Go through the lines below and copy any that hold the string "will".

Given information:
----------------------------------------

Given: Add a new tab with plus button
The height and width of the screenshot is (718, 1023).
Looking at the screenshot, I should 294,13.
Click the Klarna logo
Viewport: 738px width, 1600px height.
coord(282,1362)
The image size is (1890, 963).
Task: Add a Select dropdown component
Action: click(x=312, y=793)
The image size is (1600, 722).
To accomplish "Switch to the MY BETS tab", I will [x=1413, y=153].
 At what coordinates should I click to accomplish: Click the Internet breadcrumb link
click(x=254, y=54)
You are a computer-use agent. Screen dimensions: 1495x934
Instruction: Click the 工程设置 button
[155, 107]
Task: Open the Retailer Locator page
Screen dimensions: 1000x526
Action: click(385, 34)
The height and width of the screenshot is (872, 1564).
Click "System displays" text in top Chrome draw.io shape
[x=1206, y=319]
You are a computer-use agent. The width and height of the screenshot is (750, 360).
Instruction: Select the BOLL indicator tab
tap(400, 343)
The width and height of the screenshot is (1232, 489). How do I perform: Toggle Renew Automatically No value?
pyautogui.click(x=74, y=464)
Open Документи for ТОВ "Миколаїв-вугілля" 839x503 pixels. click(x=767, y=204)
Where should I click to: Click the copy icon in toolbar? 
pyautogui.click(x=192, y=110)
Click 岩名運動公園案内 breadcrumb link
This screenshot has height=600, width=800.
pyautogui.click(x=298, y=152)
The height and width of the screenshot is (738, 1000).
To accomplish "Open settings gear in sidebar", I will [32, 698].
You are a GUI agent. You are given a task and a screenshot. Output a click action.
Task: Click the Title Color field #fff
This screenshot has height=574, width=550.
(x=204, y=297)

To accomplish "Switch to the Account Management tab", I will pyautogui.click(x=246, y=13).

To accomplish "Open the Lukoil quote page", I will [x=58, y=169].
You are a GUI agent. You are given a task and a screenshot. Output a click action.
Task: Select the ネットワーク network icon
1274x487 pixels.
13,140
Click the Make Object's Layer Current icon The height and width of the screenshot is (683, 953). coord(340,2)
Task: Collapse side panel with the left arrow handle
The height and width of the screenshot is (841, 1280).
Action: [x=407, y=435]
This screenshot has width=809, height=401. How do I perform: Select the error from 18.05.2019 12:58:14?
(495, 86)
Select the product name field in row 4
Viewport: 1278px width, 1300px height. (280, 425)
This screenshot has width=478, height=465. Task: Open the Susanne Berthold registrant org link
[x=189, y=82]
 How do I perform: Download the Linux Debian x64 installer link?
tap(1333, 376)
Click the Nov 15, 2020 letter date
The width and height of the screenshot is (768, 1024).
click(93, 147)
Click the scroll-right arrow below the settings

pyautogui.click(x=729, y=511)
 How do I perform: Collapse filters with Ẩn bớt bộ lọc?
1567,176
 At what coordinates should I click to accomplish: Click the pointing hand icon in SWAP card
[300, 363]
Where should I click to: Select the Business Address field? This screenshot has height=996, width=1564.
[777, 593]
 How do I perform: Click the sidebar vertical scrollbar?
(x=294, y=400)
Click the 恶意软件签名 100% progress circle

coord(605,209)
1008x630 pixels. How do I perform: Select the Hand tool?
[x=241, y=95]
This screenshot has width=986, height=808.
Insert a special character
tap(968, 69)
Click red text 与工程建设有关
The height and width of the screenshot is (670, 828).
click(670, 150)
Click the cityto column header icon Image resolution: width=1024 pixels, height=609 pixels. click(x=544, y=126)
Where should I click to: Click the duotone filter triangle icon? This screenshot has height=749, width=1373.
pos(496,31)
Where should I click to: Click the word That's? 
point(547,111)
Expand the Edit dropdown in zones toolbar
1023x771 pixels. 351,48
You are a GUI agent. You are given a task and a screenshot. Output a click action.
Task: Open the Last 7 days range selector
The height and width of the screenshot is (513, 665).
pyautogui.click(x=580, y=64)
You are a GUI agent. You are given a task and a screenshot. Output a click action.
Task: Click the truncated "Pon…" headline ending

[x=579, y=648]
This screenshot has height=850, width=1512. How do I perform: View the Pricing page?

----------------------------------------

Problem solution:
To accomplish "Switch to the MY BETS tab", I will [x=1413, y=153].
To accomplish "Open settings gear in sidebar", I will [32, 698].
To accomplish "Switch to the Account Management tab", I will pyautogui.click(x=246, y=13).
To accomplish "Open the Lukoil quote page", I will [x=58, y=169].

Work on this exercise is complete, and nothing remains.